# [WHAT THE TASK REQUIRES]
Do any lines in the data below contain "panel"? If so, copy every one of them.

[[ TASK DATA, beginning ]]

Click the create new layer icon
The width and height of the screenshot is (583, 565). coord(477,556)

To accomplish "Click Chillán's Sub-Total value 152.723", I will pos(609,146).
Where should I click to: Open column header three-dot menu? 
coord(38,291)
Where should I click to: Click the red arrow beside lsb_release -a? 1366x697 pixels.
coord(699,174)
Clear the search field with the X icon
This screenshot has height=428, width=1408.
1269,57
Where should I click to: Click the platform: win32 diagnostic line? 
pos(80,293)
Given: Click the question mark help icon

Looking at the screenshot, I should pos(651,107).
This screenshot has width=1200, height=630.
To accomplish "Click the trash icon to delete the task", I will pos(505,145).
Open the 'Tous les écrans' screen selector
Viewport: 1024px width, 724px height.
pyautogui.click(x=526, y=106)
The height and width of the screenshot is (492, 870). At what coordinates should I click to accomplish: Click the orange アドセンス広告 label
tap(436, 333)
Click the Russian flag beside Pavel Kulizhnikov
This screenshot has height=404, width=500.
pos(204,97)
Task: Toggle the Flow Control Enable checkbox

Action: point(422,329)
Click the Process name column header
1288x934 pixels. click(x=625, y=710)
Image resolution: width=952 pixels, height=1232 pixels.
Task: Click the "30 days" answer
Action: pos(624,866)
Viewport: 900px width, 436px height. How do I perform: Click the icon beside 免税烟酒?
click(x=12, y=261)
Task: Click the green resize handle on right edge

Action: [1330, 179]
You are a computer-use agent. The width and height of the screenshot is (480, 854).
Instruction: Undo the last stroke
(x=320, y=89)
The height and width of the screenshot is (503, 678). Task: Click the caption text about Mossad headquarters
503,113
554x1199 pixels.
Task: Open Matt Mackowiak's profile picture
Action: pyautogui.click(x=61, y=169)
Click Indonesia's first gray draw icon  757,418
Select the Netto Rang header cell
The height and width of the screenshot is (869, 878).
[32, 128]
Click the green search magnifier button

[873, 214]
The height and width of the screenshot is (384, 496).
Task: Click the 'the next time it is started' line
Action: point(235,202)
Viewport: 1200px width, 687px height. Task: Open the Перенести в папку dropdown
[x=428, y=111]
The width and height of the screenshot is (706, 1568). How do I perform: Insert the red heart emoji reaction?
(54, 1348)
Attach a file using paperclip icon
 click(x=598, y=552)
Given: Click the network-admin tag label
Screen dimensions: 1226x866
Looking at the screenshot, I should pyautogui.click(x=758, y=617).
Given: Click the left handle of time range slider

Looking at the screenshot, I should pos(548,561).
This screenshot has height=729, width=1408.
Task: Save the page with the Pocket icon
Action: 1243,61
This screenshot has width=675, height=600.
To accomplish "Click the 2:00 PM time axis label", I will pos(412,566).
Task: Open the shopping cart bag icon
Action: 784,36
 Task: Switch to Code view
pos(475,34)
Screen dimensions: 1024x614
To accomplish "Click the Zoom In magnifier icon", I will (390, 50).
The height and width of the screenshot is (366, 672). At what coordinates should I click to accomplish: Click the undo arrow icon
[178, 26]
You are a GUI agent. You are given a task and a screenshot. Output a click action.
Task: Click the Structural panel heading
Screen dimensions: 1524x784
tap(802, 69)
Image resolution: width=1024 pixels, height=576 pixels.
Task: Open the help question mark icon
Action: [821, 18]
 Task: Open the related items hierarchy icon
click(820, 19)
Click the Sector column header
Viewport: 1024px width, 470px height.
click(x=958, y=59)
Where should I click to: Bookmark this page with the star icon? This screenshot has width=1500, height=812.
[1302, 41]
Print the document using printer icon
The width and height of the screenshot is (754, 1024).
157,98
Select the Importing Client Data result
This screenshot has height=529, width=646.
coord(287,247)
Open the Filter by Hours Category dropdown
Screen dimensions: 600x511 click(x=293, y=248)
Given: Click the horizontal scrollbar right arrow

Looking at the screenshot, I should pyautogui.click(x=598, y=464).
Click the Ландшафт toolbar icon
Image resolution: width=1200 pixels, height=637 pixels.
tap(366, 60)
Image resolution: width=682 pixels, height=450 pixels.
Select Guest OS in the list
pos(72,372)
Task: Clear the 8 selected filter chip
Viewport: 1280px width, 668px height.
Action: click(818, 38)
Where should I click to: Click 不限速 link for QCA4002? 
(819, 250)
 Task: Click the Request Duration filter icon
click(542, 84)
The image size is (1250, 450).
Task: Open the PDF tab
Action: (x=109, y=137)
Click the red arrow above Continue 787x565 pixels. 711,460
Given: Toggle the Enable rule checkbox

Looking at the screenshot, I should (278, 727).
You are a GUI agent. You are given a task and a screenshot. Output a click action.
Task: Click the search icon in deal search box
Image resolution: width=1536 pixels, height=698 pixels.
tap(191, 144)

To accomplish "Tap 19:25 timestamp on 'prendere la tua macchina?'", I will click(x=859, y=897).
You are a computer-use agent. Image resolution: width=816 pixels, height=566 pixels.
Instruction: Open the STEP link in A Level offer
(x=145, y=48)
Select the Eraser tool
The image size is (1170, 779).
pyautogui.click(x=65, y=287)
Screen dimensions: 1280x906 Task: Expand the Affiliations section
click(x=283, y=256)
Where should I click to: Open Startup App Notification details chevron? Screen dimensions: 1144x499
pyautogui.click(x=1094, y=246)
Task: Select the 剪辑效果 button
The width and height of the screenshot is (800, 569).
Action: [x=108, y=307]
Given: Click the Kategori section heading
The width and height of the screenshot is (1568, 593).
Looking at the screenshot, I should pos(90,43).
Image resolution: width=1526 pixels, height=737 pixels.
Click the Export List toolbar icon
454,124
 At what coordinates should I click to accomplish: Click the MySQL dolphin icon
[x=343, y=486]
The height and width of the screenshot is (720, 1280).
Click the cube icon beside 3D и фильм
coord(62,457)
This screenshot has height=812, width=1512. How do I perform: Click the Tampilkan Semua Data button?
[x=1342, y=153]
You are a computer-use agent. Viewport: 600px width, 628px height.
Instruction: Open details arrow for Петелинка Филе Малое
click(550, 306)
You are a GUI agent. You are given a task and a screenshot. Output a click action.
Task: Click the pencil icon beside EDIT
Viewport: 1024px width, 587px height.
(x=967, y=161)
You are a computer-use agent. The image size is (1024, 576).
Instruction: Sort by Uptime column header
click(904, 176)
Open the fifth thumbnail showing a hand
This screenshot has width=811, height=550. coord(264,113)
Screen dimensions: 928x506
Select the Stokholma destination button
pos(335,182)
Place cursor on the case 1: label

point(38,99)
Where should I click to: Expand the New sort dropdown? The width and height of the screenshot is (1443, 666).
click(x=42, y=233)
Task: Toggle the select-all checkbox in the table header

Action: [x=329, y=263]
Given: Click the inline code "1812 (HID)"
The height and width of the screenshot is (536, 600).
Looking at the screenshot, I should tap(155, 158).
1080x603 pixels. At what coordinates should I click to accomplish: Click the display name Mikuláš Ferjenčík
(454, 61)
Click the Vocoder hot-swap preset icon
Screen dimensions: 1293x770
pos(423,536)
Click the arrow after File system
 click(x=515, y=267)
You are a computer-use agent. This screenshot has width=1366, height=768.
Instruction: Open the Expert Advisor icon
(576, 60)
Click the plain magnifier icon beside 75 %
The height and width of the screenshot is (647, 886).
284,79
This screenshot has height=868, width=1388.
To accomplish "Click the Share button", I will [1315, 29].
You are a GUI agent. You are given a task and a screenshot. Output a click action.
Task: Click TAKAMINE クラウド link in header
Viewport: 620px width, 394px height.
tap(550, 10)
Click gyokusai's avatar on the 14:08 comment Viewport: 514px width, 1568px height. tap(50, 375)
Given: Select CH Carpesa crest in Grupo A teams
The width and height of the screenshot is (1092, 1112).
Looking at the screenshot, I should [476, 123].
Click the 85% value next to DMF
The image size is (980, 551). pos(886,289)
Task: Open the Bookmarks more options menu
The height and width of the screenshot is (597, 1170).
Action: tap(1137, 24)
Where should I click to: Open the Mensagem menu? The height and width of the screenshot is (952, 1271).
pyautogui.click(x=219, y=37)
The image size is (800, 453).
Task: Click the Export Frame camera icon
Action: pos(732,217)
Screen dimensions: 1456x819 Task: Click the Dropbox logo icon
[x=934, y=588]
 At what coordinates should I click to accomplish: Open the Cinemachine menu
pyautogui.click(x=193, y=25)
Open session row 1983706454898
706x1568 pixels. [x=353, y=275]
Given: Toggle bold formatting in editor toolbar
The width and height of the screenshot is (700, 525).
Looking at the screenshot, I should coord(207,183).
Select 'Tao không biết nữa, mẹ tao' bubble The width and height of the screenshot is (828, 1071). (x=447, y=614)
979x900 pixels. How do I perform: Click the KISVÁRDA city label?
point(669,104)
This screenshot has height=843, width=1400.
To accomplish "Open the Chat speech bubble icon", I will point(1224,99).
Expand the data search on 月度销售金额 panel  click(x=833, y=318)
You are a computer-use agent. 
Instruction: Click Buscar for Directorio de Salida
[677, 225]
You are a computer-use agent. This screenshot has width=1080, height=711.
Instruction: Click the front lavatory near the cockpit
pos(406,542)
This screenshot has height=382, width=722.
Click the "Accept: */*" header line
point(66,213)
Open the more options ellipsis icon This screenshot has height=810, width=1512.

[[ TASK DATA, end ]]

# [COMPLETED TASK]
Task: Click the Structural panel heading
Expand the data search on 月度销售金额 panel  click(x=833, y=318)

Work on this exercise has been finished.